I am very excited to share The Seasteading Institute’s first legal research paper, Charting the Course: Toward a Seasteading Legal Strategy (one of a two paper series). The primary objective of these legal papers is to assist with the formation of a legal strategy that will be useful to seasteaders around the world. What does this mean from a practical standpoint? First and foremost seasteaders will want to understand international law as it relates to seasteading. The success of this paper—in conjunction with other, more targeted legal research papers—will be determined by the extent to which people can start up their seastead ventures armed with relevant legal information. I would like to extend my deep gratitude to all of the supporters of the institute who made this research possible, as well as to my co-author Max Borders for assisting with the writing of this text. I look forward to publishing the second paper in this series in the next few weeks and hope that everyone in the seasteading community finds the documents useful toward our common goal.
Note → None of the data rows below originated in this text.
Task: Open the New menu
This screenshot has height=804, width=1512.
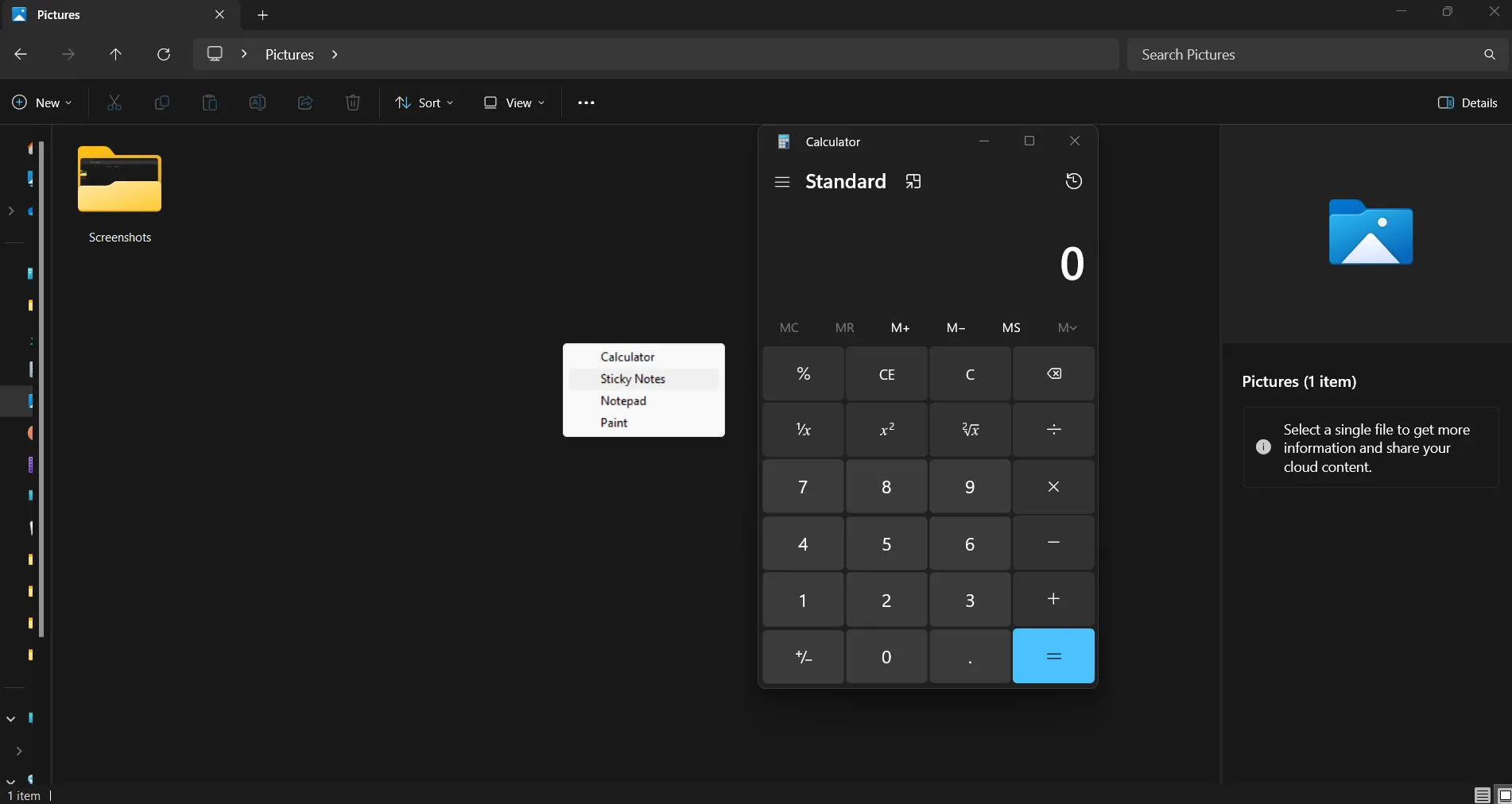Action: click(40, 102)
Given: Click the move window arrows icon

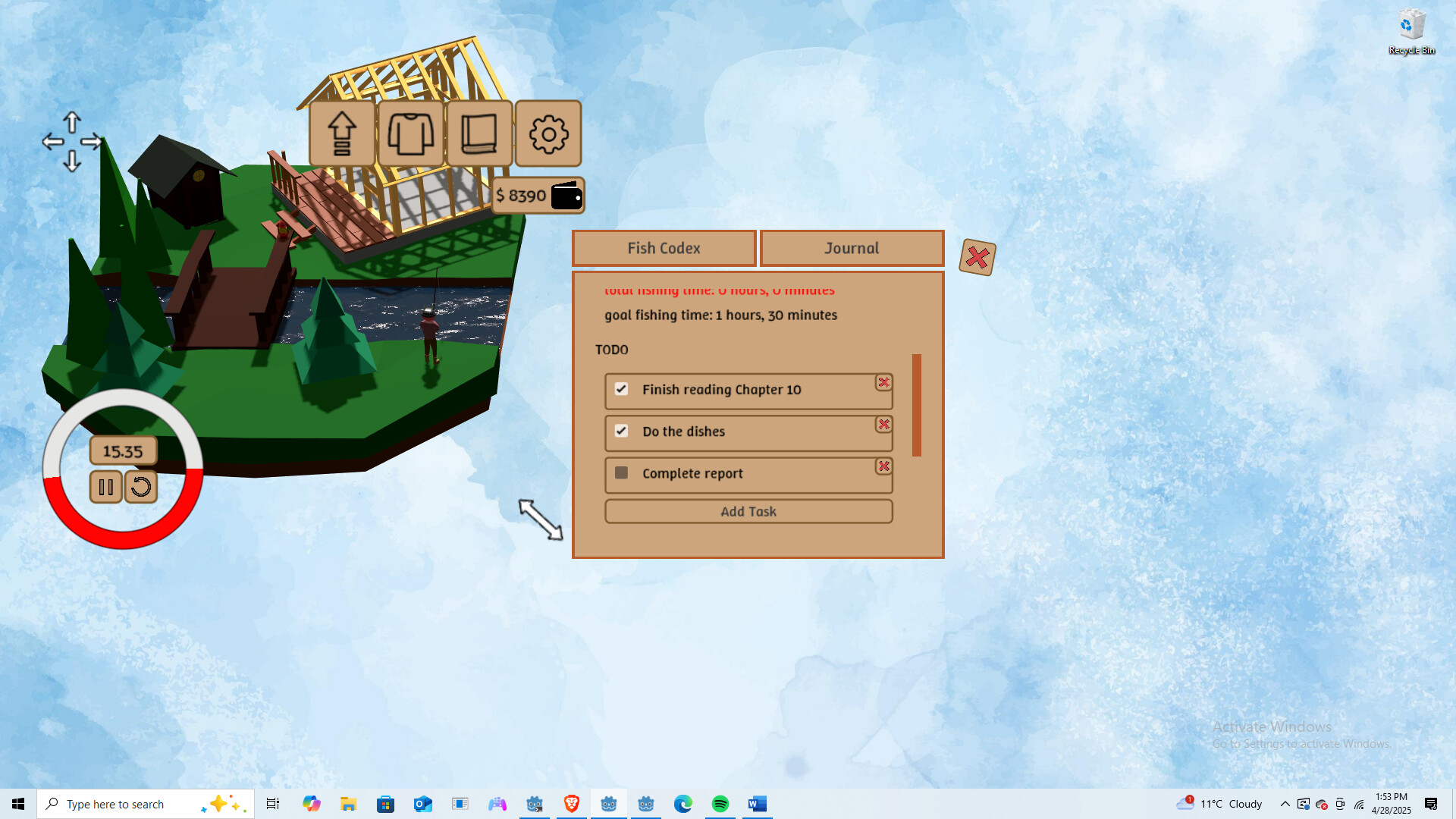Looking at the screenshot, I should tap(72, 142).
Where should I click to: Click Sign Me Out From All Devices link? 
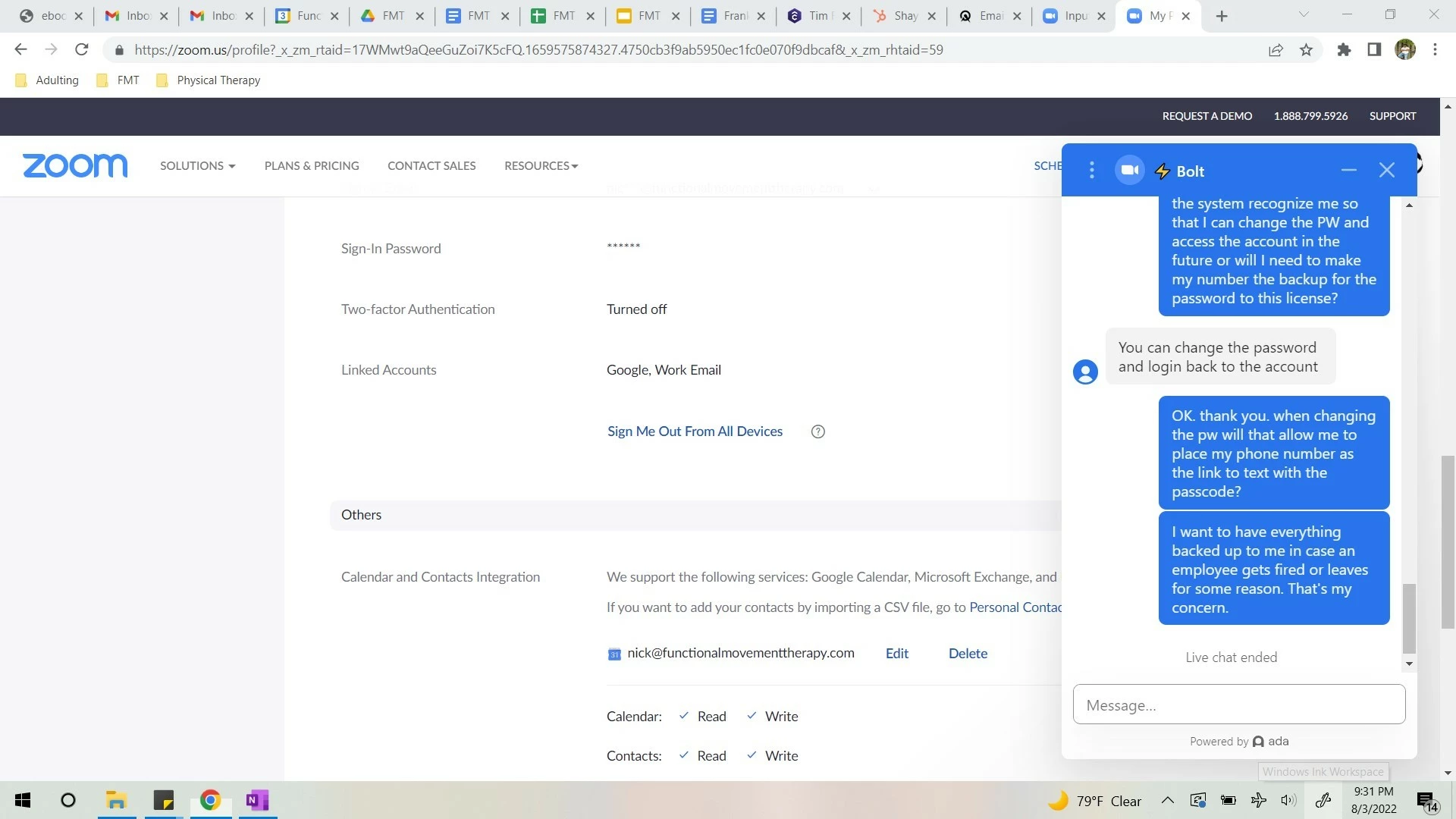[695, 431]
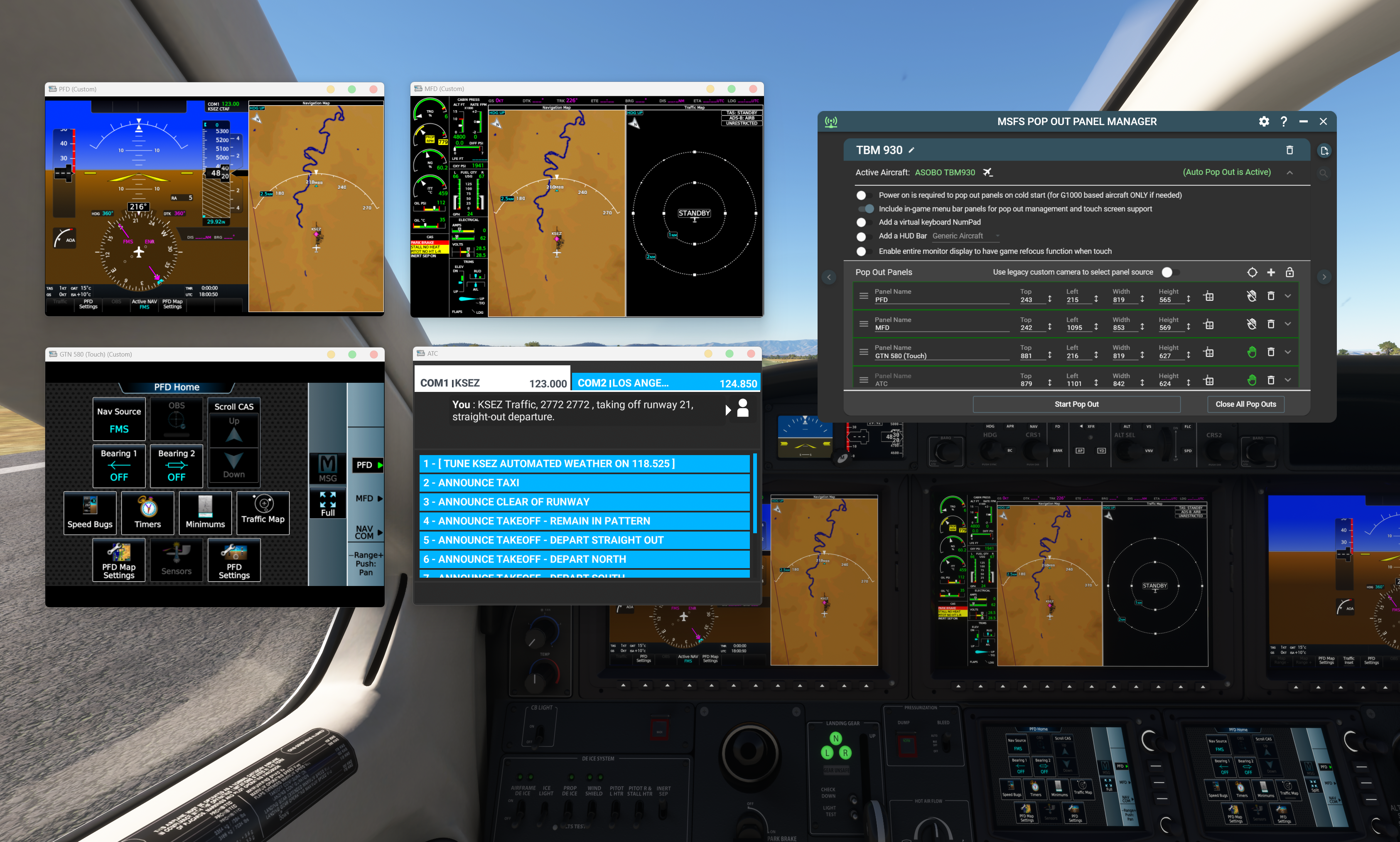Image resolution: width=1400 pixels, height=842 pixels.
Task: Click the panel source crosshair icon
Action: point(1252,272)
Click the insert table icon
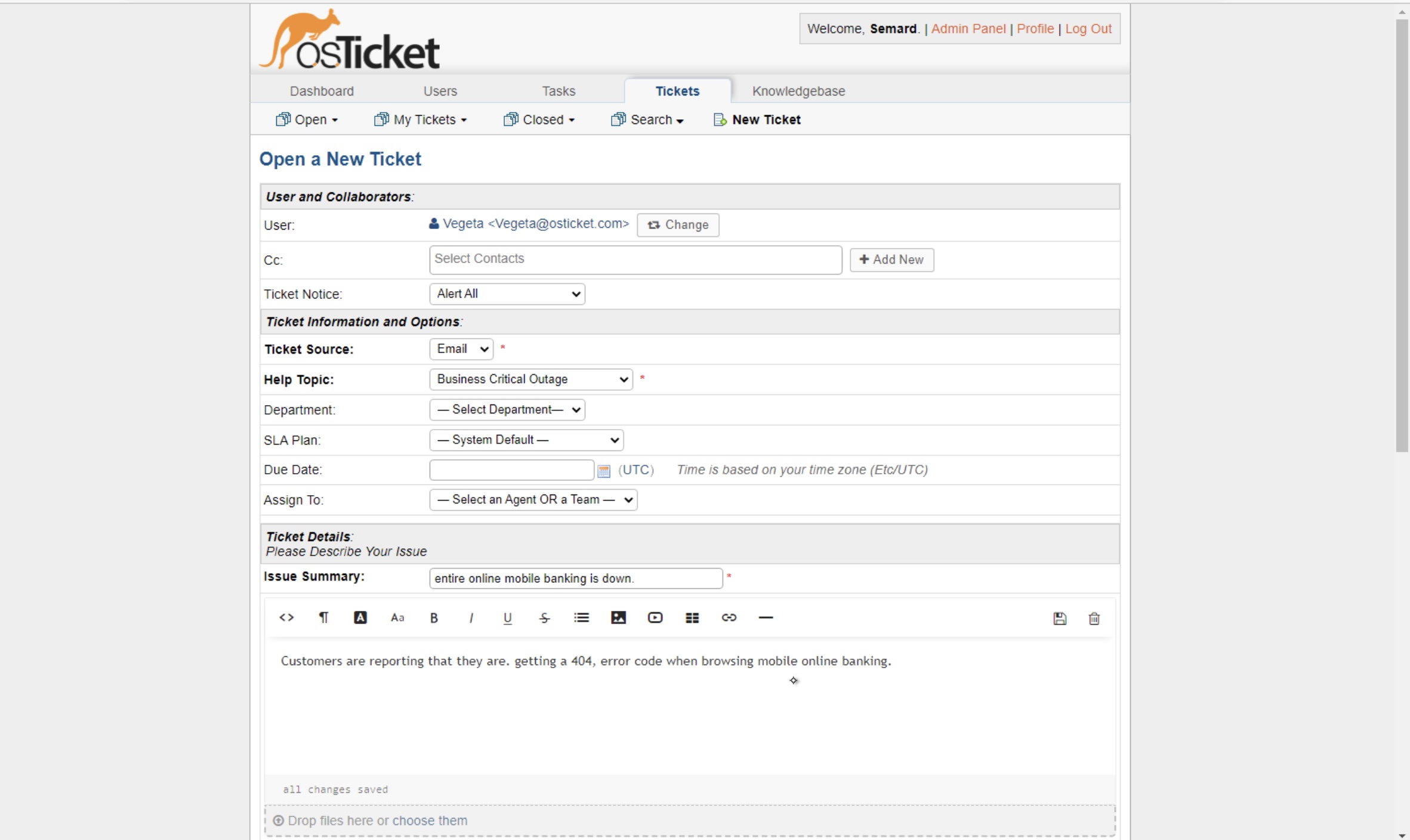This screenshot has height=840, width=1410. click(x=692, y=617)
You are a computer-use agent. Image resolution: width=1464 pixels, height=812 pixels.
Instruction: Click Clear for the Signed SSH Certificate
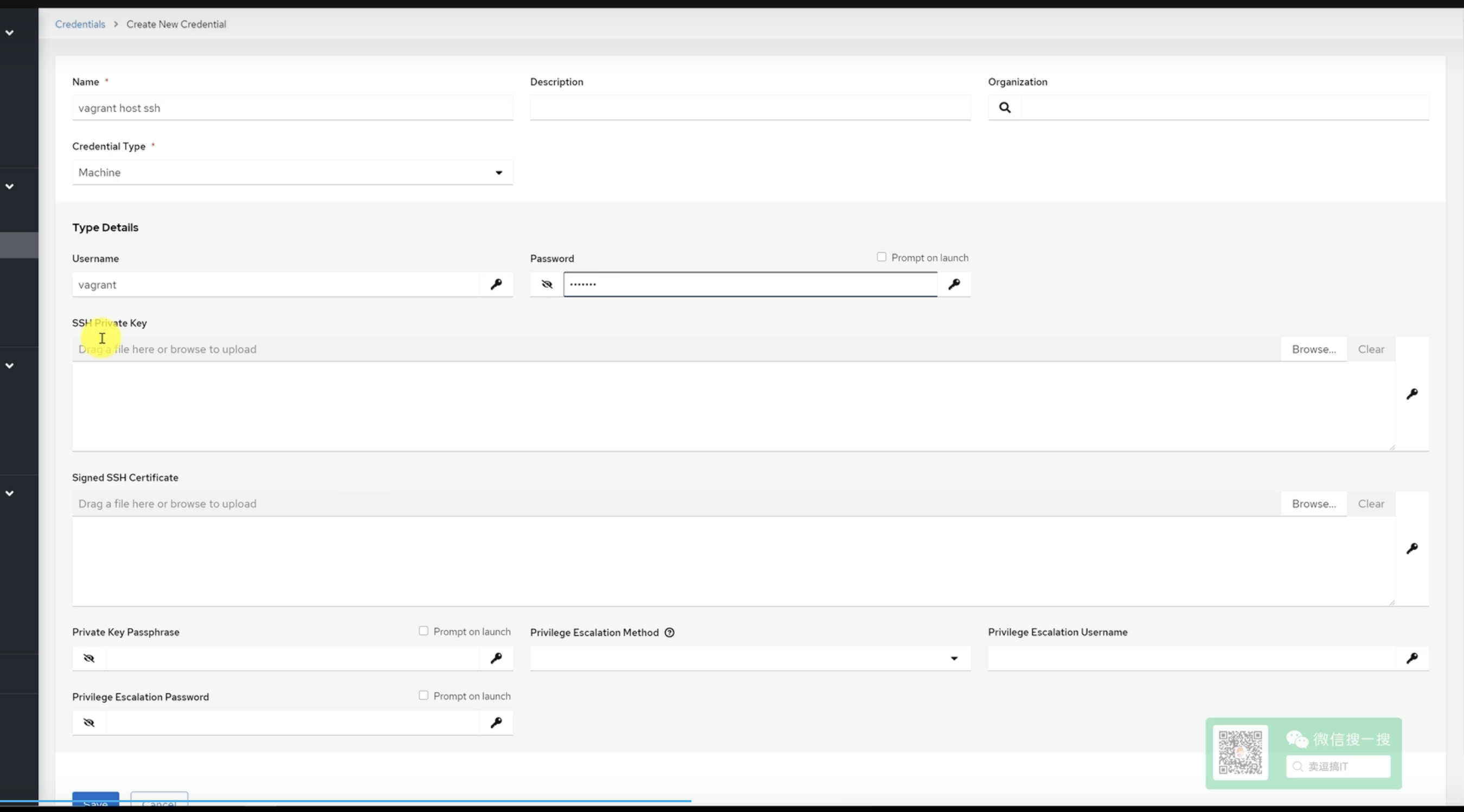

I just glanced through the report, and was disheartened to say the least. I hope I just misread the comments on the EEZ. Did the report really say seasteads in the EEZ cannot generate their own power, no aquaculture, and no extraction of resources? Have we really gone that far down the toilet. I was not surprised by what I read concerning the UNs (League of Nations II) Treaty of the Sea. I see no sovereign nations on the sea while they have any voice. But, I guess that’s one way to cut the US’s budget.
That’s not exactly what I read. Most countries will love harvesting wave power and would not have a problem with a seastead doing so in their EEZ. But yes, it would a privilege, not a right.
I’m just half way the report, but so far it’s very well written, encompassing every topic I’d expect at a doctorate level. Great work!